Pendant la décennie 1930, les actions en faveur de la défense et de la promotion du français se poursuivent. En 1933, un groupe de jeunes étudiants, Les Jeune-Canada, manifestent pour la protection du français. En 1936, l’hebdomadaire La Nation dénonce le bilinguisme. L’année suivante, la Société du parler français organise le deuxième Congrès de la langue française au Canada (1937), au cours duquel les participants demandent la création d’un office de la langue française chargé de corriger la langue de la publicité commerciale et d’une commission responsable de réviser la langue des textes de loi. Ce deuxième congrès donne naissance au Comité permanent de la survivance française, qui se nomme depuis 1955 le Conseil de la vie française en Amérique, voué à promouvoir et à défendre la langue et la culture françaises.
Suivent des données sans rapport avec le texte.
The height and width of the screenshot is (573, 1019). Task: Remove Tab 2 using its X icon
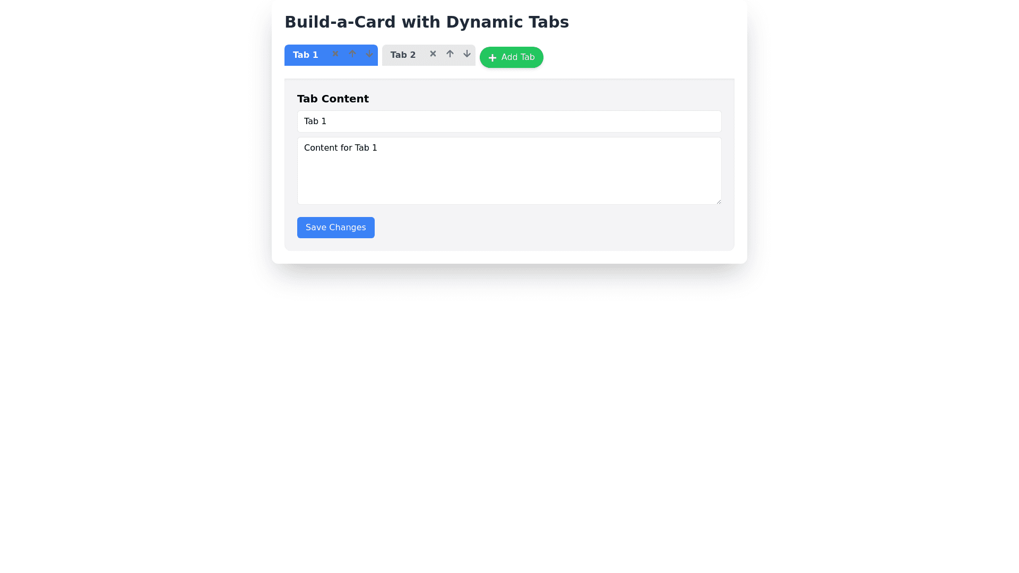(433, 54)
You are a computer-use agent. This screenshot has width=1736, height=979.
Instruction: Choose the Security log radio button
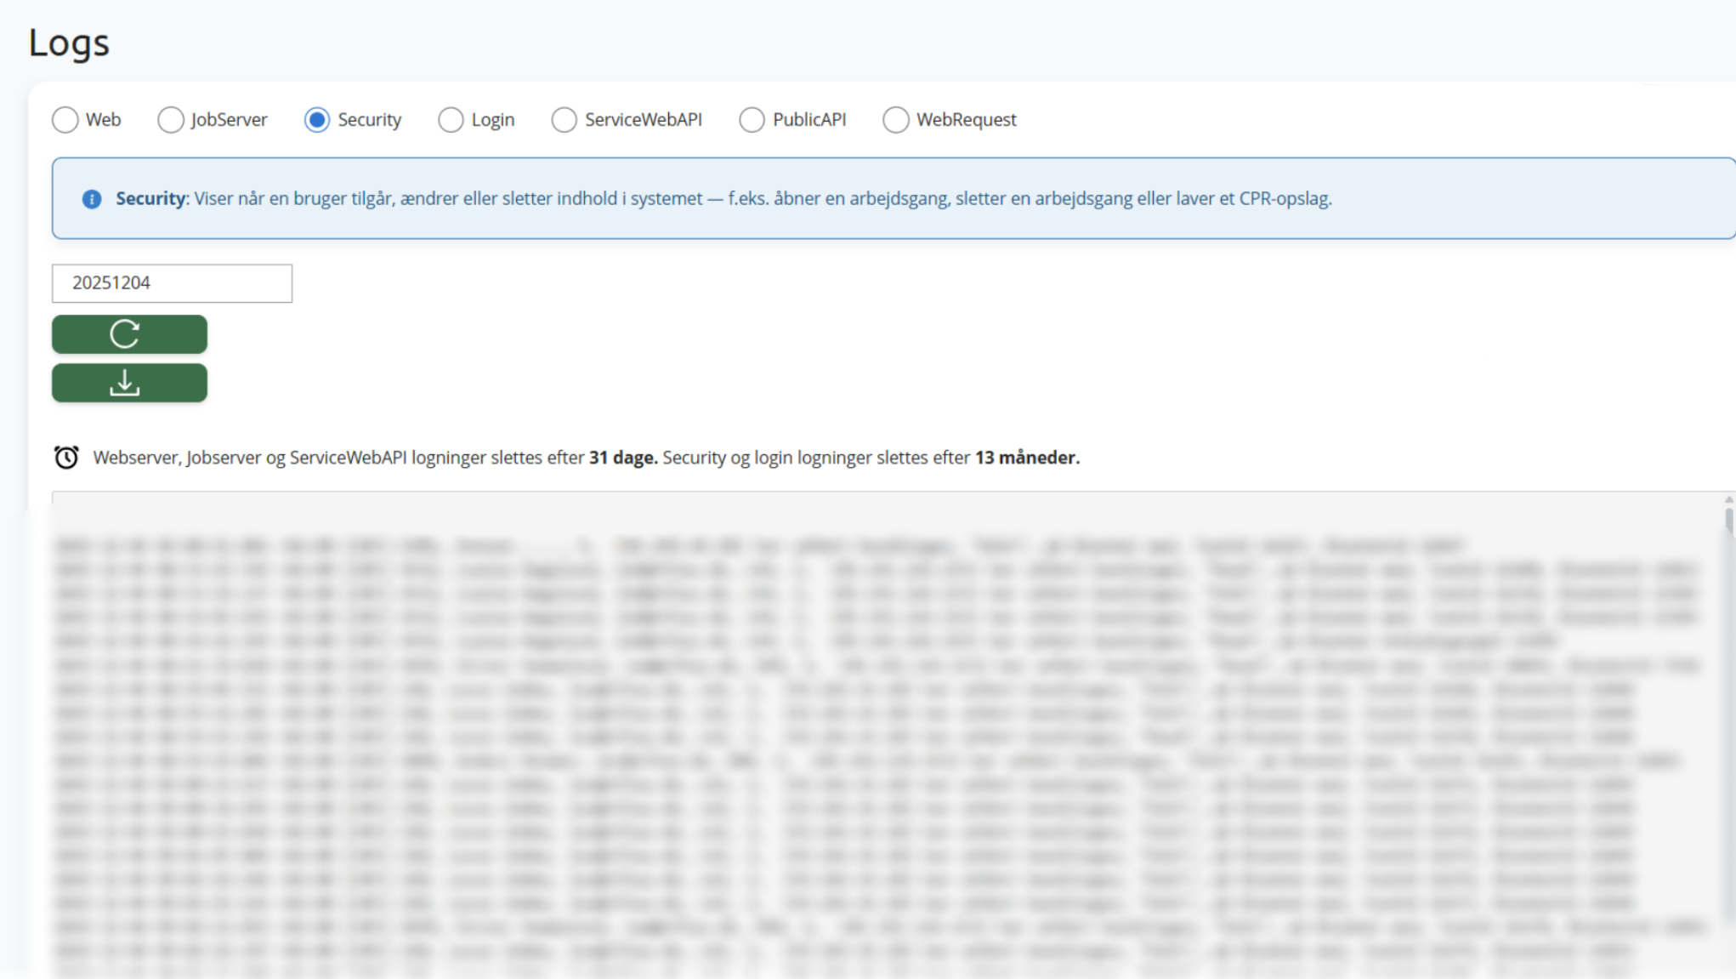[317, 120]
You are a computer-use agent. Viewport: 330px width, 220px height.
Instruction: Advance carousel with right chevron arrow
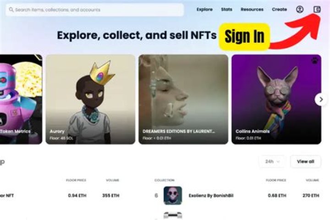[321, 99]
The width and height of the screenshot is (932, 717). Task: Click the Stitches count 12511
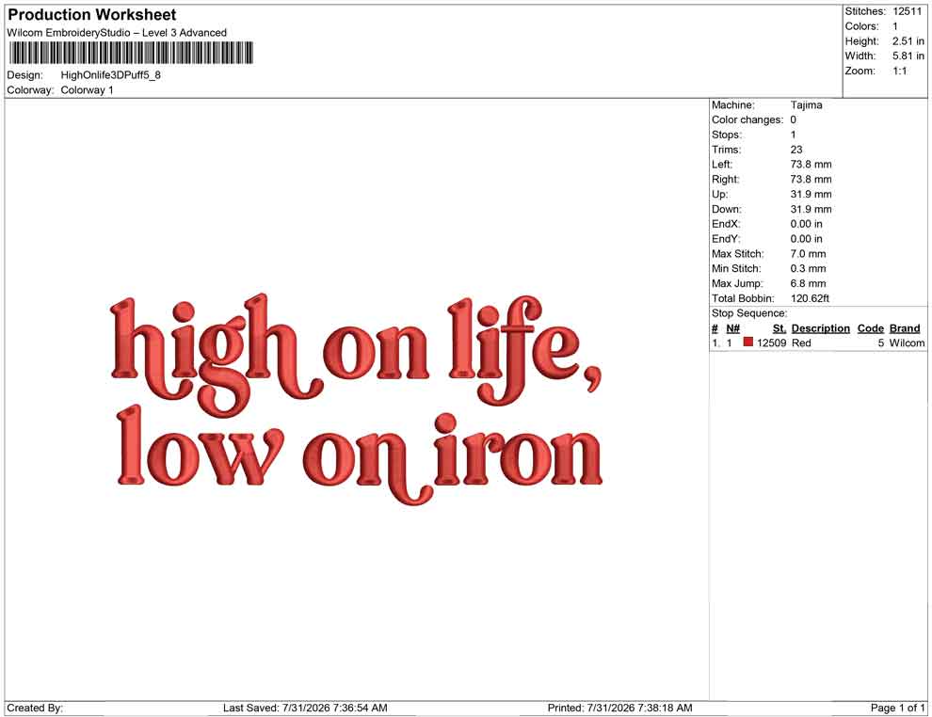tap(907, 11)
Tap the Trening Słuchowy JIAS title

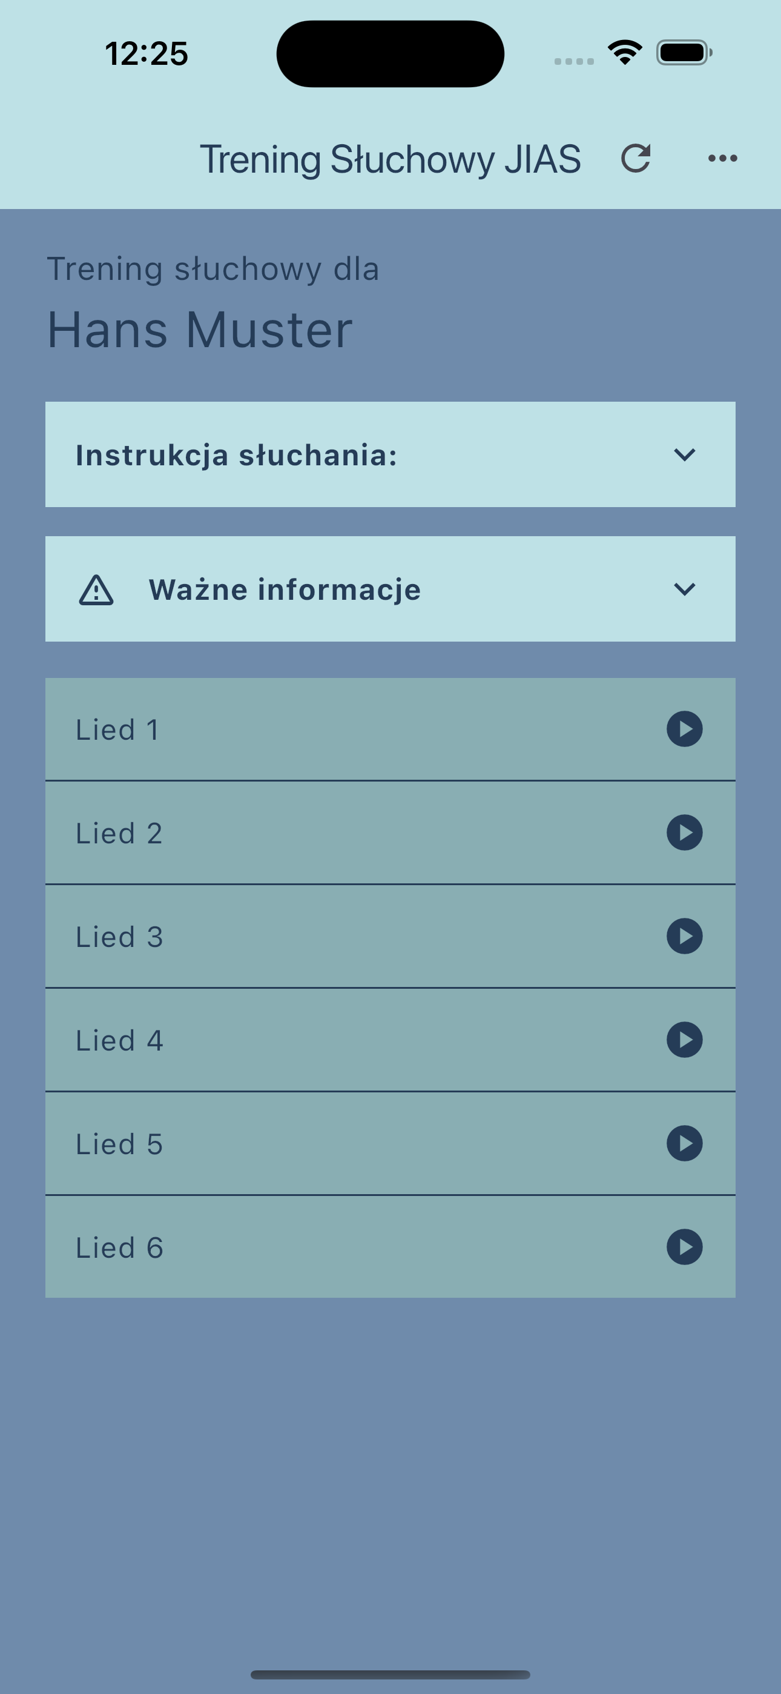coord(390,159)
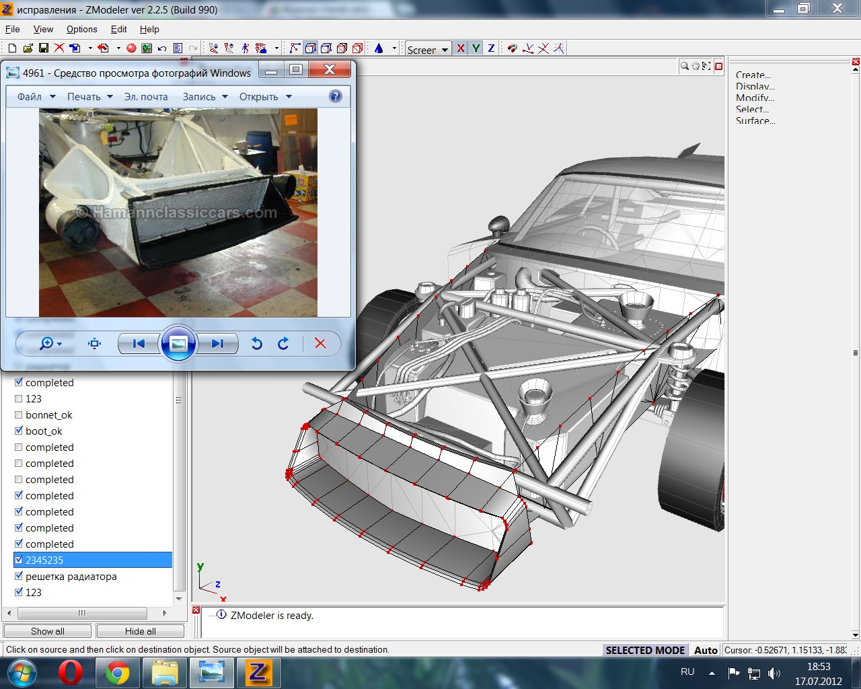861x689 pixels.
Task: Open the Файл dropdown in photo viewer
Action: coord(36,97)
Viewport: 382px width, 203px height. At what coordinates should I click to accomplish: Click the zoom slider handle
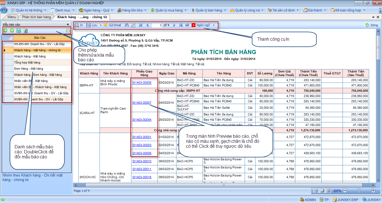pos(359,190)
Au cours de la même année, le gouvernement de l’Union nationale, dirigé par Maurice Duplessis, fait voter la Loi relative à l’interprétation de la province, qui établit la primauté du français dans l’interprétation des lois et règlements du Québec. Mais devant les fortes pressions exercées par les milieux d’affaires anglophones, Duplessis abolit la loi un an plus tard. Dans la décennie qui suit, les élites, soucieuses devant la menace qui pèse sur la qualité du français, entreprennent des campagnes de presse contre les usages fautifs (archaïsmes, barbarismes, anglicismes, etc.) de la langue et fondent des institutions culturelles comme l’Académie canadienne-française (1944) et l’Association canadienne des éducateurs de langue française (1948), qui se consacrent au développement et au rayonnement de la langue et de la culture au Québec.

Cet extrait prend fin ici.